=== AIM OF THE EXERCISE ===
In the post below about monsters in the labyrinth, what purpose do the gargoyles at the Akashic Order's temples serve?

Tuesday, May 19, 2020

Into the Labyrinth: Musings on the Monsters Within

Last week, I talked about labyrinth and the Skairos.  I've been hard at work writing up the labyrinth as an environment.  But once I had done so, I found myself pondering the dangers of the environment, especially the monsters therein.  These things are all tied together, so I can discuss one element, but it's hard to fully explain without exploring all of it, but we'll have to take this one step at a time.

One of those steps was thinking about the Skairos, which we already did last week, but in particular, the Skairos as Monsters.  What sort of weaknesses do they have and what sort of motivations do they have? If we were playing a monster hunting game and trying to kill one of the Skairos, what would that scenario look like, while remaining true to the lore we've already created.

This creates a bit of a condundrum, though: are the Skairos actually monsters? I find the best metaphor for them to be the fair folk, as they tend to be "dark mirrors" of Maradonian society, just as the fae tended to be "dark mirrors" of medieval European society.  But in another sense, they're also the angels of the Akashic Order: it is from them that the Akashic Order learned to explore deep time and to transcend temporal limits in their Shadow Councils.  But at the same time, during the tumultuous origins of the Akashic Order, the colonists of Persephone were being killed by the things within the Labyrinth.  Indeed, much of the Akashic Order's imagery are things meant to protect the Order from the Skairos.  Their gargoyles at their temples are meant to "ward away" the monsters of the labyrinth, and while the veiled eyes of the Akashic Oracles might serve as a convenient way to allow a Skairos to slip into their midst, it might also act as a form of protection, a way of tricking some things into thinking the Oracle is Skairos, or it could be a way of protecting the oracle from making eye contact with something.

=== DATASET SECTION ===
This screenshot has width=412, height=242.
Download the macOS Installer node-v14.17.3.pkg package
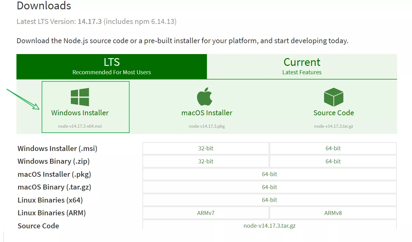point(207,126)
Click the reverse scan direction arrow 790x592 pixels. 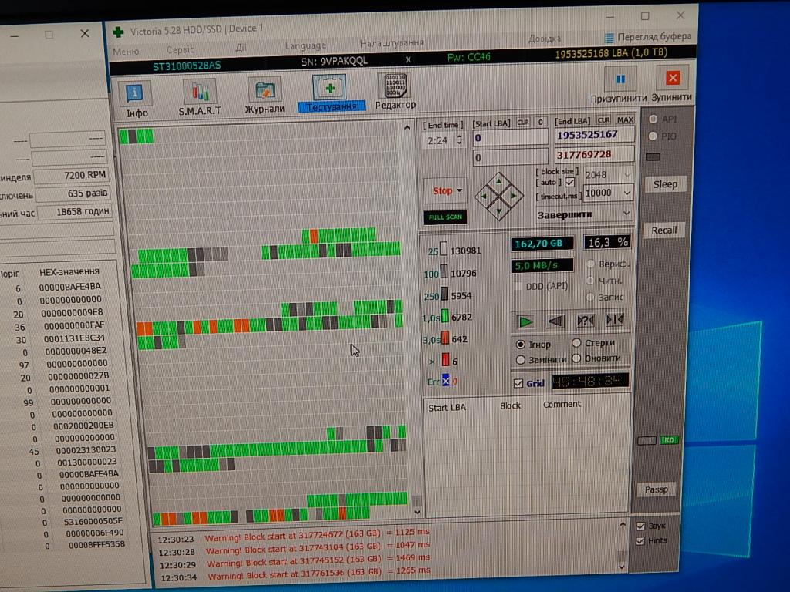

=== SOLUTION ===
They are meant to ward away the monsters of the labyrinth.